[Stored items]
++++++++++++++++++++
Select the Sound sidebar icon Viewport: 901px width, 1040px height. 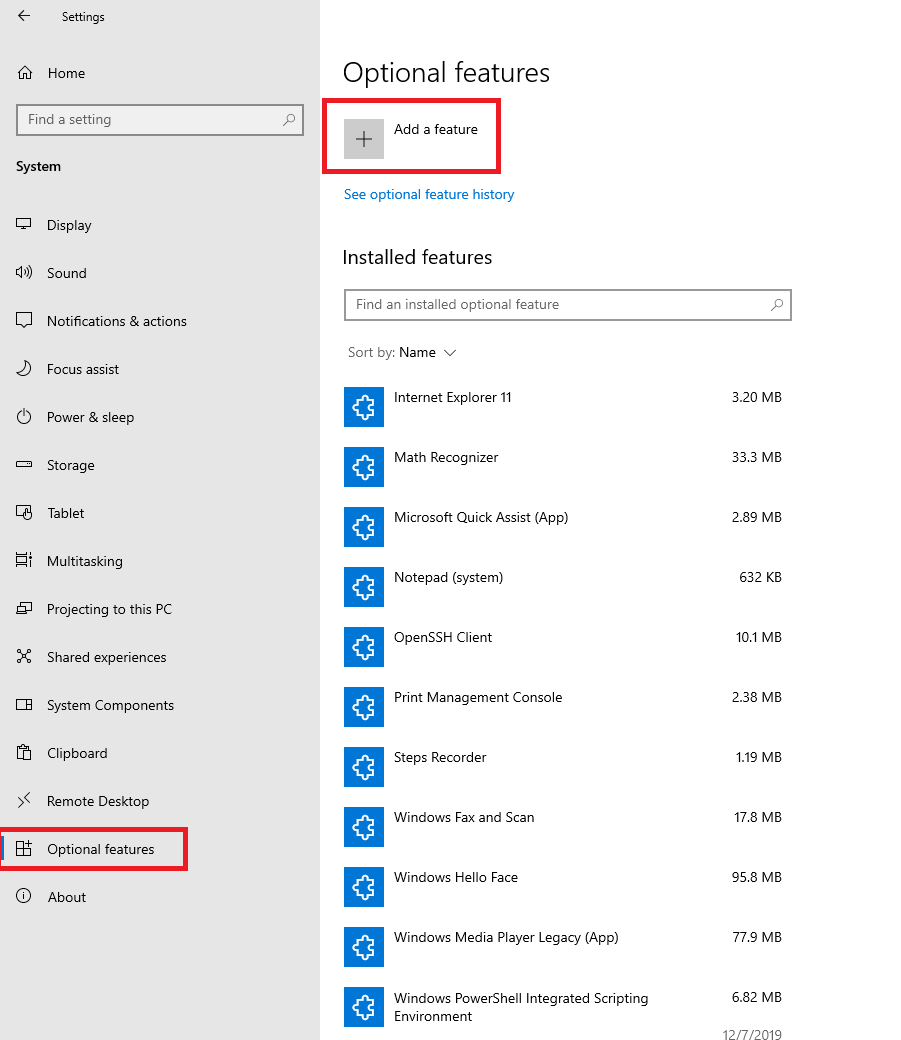point(23,273)
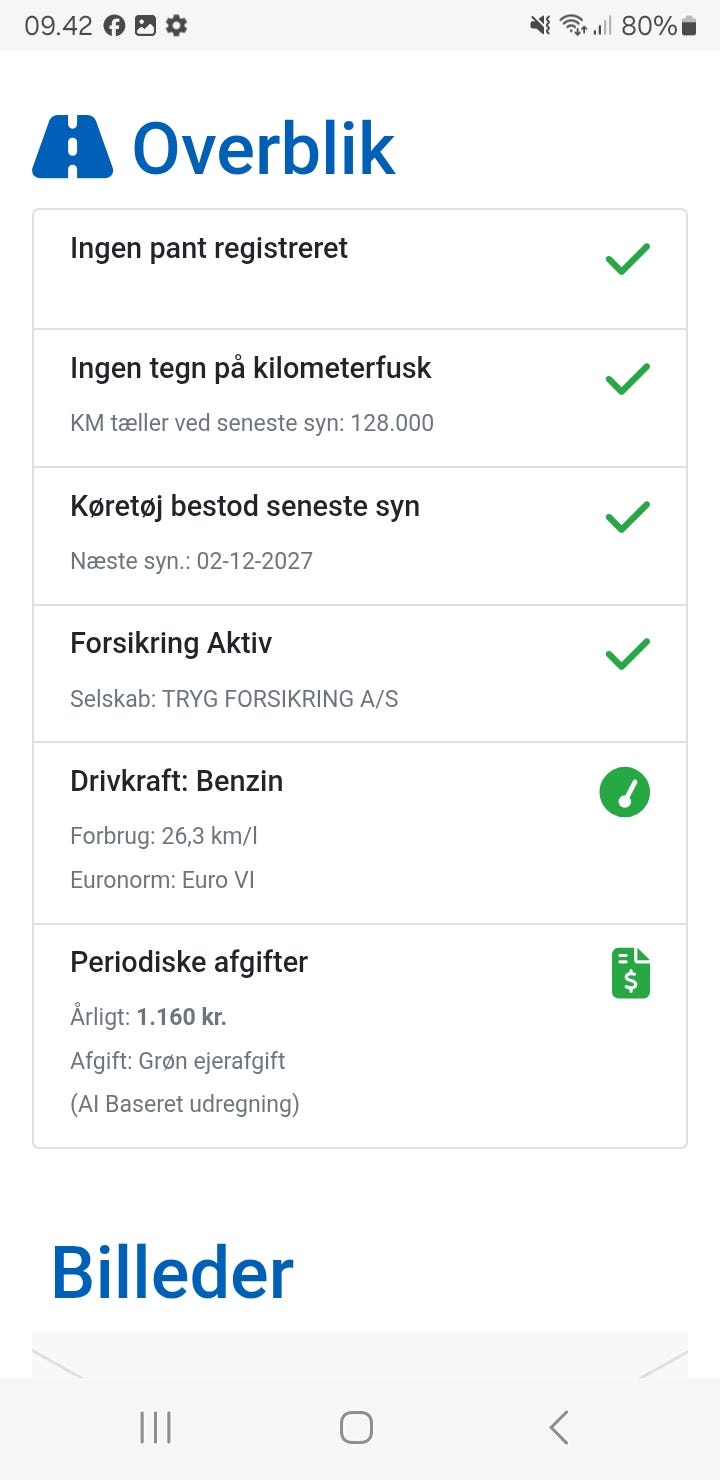Viewport: 720px width, 1480px height.
Task: Tap the green gauge icon for Drivkraft
Action: coord(625,793)
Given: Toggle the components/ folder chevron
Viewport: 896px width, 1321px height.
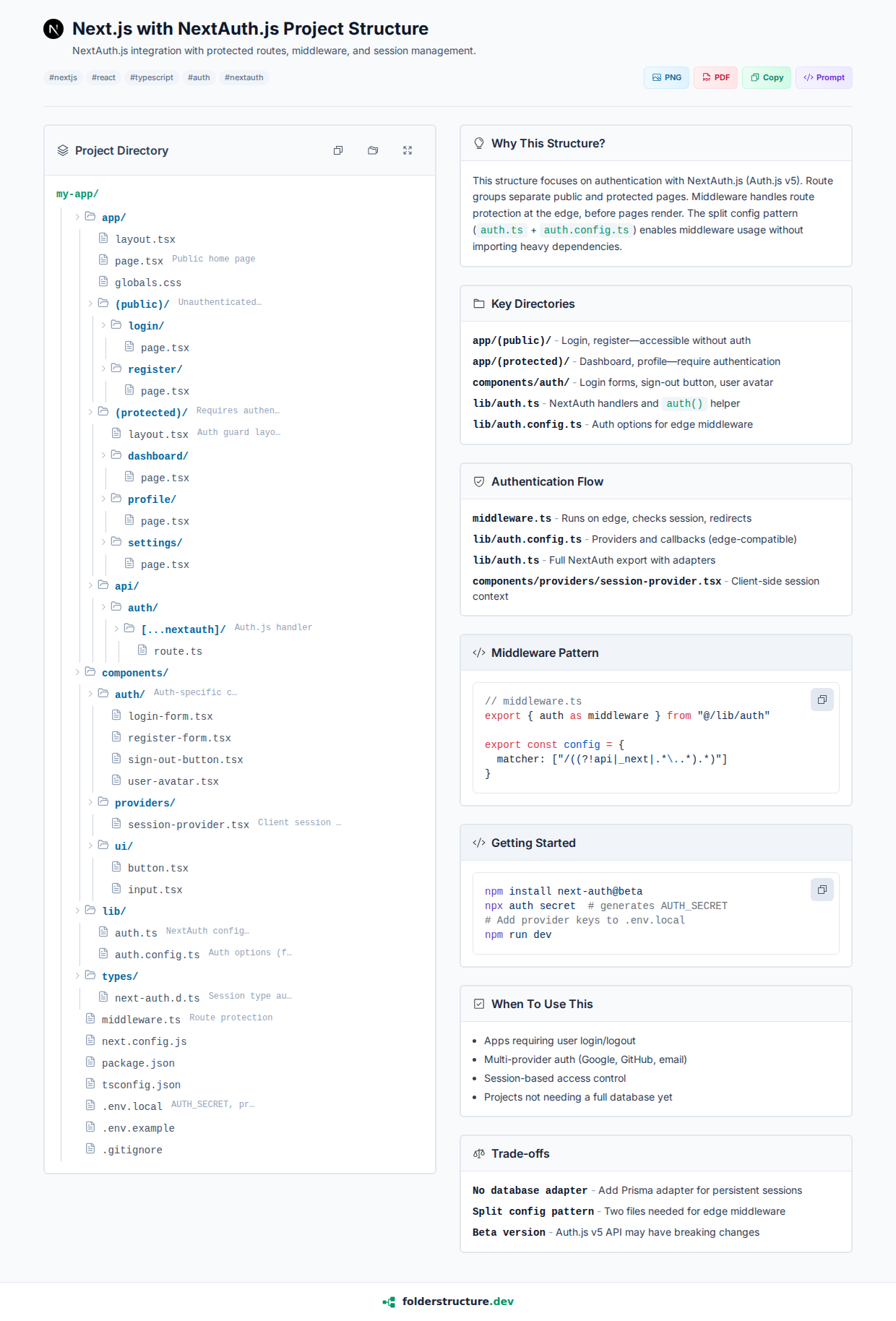Looking at the screenshot, I should pos(78,672).
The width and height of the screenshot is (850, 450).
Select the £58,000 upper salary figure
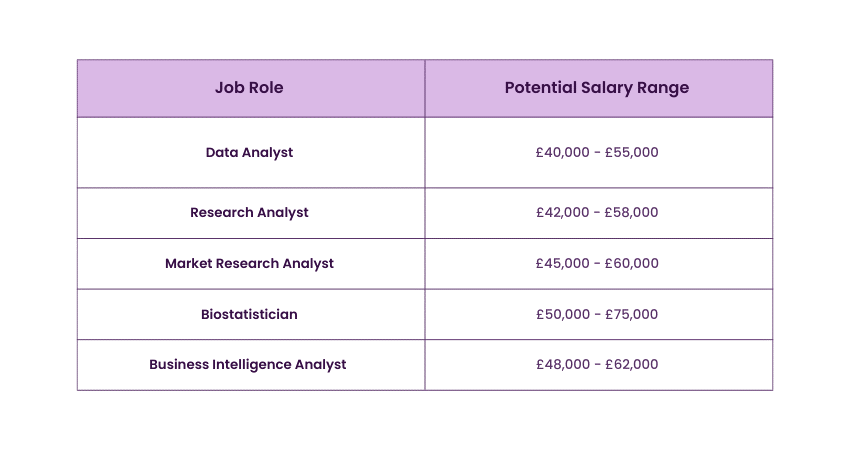[x=632, y=213]
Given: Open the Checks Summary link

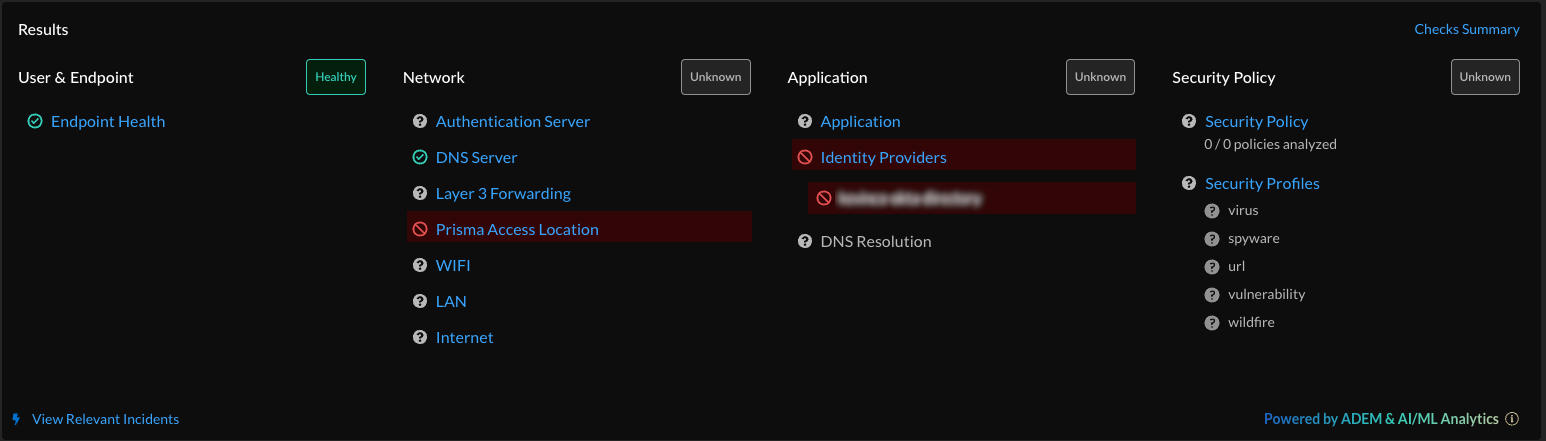Looking at the screenshot, I should 1466,30.
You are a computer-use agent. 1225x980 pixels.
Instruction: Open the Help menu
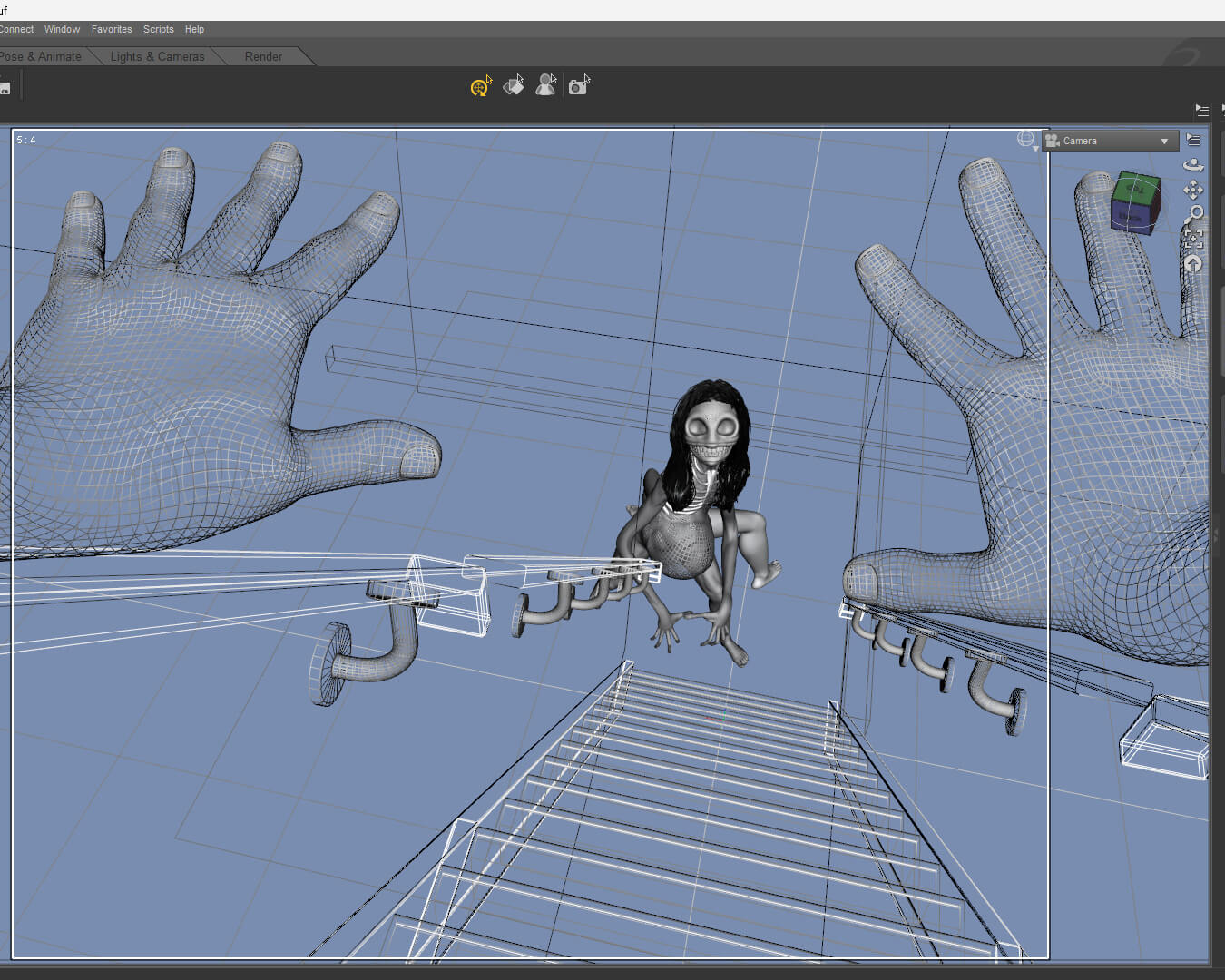pyautogui.click(x=194, y=29)
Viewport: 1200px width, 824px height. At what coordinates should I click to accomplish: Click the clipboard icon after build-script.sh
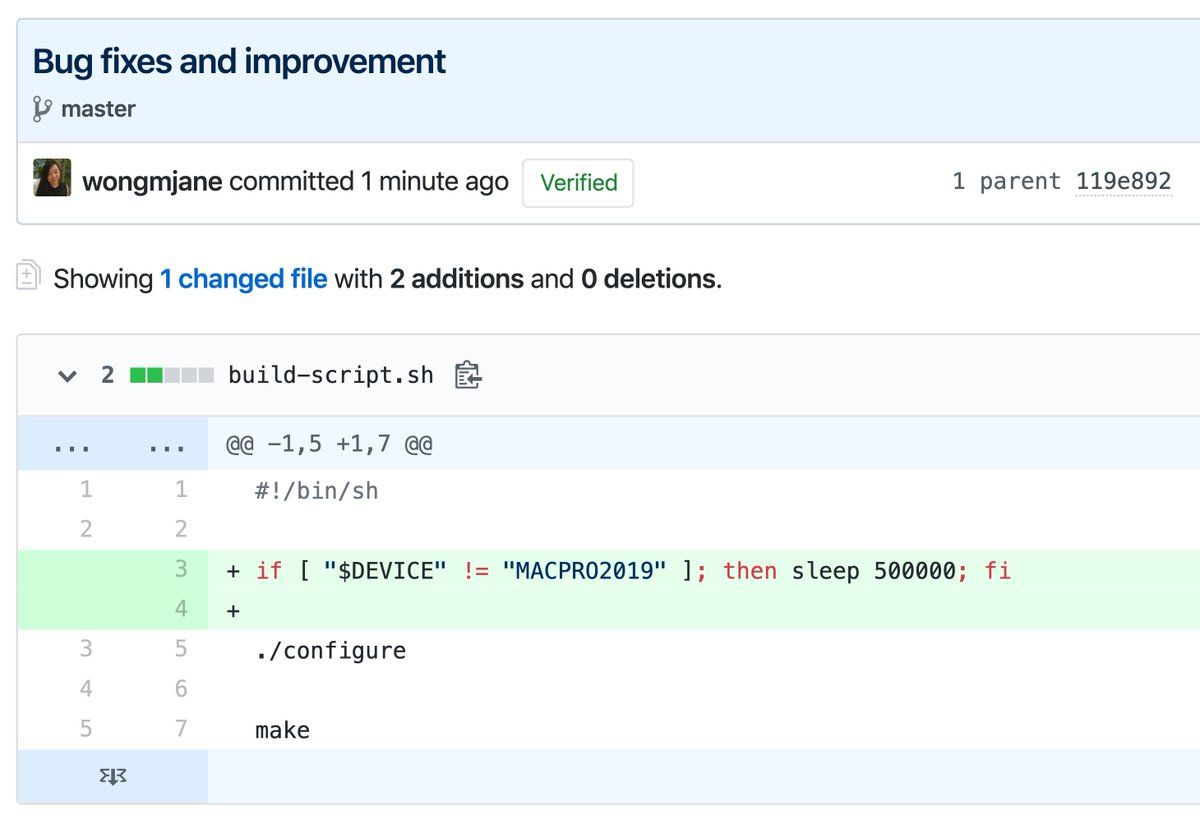coord(468,375)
++++++++++++++++++++
- Prompt:
In the records above, find the line with "The width and" and copy from it through the last line exactly, without the pictures.

- Exercise output:
The width and height of the screenshot is (850, 450).
Select the £58,000 upper salary figure
[x=632, y=213]
Given: Open the Checks Summary link

Looking at the screenshot, I should 1466,30.
You are a computer-use agent. 1225x980 pixels.
Instruction: Open the Help menu
pyautogui.click(x=194, y=29)
Viewport: 1200px width, 824px height. At what coordinates should I click to accomplish: Click the clipboard icon after build-script.sh
coord(468,375)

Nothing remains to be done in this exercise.